On Sun, 20 Feb 2000, you wrote:

> Hi All,
>
> I have a problem with some code I am working for a app but it is mainly a
> advanced python question.
>
> If I can explain this correctly.
>
> I have a module that I load at runtime and I grab a function handle by calling
> getattr(). I have a function that is actually loading and calling the get attr
> method and a string is being passed in that looks like this (1,'mystring',2)
> now the method grabbed using getattr() is expecting multiple arguments.
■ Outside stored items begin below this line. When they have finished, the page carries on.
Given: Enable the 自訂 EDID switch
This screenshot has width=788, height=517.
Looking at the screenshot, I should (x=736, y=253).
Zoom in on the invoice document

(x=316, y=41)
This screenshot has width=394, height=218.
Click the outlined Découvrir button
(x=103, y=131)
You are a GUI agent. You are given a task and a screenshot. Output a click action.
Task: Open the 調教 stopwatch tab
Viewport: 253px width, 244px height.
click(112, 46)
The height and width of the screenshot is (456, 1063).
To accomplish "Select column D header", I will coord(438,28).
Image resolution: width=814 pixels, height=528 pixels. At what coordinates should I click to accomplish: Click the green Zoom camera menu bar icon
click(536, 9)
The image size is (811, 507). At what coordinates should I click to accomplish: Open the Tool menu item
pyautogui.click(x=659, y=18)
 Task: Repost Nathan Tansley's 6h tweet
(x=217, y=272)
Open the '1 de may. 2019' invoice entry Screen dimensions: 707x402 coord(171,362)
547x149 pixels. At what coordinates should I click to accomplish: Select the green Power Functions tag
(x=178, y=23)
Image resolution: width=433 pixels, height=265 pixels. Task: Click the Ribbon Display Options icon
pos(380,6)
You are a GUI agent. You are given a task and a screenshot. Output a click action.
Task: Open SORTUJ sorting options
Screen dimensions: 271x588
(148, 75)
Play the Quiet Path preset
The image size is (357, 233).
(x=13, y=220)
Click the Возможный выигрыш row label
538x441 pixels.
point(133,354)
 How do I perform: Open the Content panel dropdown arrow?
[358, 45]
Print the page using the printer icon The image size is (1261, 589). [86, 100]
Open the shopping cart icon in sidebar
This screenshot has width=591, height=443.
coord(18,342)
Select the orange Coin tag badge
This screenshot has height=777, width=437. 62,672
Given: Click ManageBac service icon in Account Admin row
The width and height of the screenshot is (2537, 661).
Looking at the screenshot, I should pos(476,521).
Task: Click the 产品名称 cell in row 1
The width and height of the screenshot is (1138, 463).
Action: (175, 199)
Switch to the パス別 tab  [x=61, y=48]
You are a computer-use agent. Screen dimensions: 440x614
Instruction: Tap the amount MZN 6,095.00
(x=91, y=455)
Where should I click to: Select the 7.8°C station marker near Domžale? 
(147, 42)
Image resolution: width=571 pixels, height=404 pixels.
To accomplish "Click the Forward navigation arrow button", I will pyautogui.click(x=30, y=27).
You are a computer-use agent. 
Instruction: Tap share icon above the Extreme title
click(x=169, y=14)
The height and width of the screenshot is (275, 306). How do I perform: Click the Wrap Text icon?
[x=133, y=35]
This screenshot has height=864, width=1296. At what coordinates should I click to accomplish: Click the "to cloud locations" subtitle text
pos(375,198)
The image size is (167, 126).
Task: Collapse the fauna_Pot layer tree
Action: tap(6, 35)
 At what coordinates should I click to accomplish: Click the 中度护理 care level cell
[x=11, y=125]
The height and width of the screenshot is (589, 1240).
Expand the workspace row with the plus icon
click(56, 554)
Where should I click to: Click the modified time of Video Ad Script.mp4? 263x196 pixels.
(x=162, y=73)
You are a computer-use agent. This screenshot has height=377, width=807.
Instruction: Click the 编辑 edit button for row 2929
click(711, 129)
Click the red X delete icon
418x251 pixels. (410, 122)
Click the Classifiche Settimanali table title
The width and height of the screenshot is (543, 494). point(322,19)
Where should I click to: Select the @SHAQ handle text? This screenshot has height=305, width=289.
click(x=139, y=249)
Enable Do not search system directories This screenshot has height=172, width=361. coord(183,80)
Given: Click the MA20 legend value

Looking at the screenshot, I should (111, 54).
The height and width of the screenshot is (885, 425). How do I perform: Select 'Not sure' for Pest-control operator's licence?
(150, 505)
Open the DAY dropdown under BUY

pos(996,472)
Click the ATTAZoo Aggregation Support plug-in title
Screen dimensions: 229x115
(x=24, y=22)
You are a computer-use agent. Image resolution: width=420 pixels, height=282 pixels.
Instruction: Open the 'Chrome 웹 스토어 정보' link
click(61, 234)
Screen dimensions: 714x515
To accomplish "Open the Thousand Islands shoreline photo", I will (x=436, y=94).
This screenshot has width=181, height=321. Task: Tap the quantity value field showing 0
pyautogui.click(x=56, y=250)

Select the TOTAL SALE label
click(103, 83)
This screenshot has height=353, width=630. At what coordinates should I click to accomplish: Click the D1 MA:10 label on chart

So the
> basic form of the question is how can  I call the method passing the arguments.
> BTW I never know in advance how many arguments I will have, it is just supposed
> to call the method sending the arguments.
>
> I do not know if I explained this correctly or not but here is a little of the
> code
>
> def CallMethod(reqmethod,params):
>   clsobj = dbtest()
>
>   if params ==():
>    mthd = getattr(clsobj,reqmethod)
>    rtn = mthd()
>   else:
>    print params
>    mthd = getattr(clsobj,reqmethod)
>    rtn = mthd(params)   <--need to call this correctly sending in the params
>   return rtn
>
> Thanx for any insight to this.
>
> Cliff
>
> _______________________________________________
> wxPython-users maillist  -  [hidden email]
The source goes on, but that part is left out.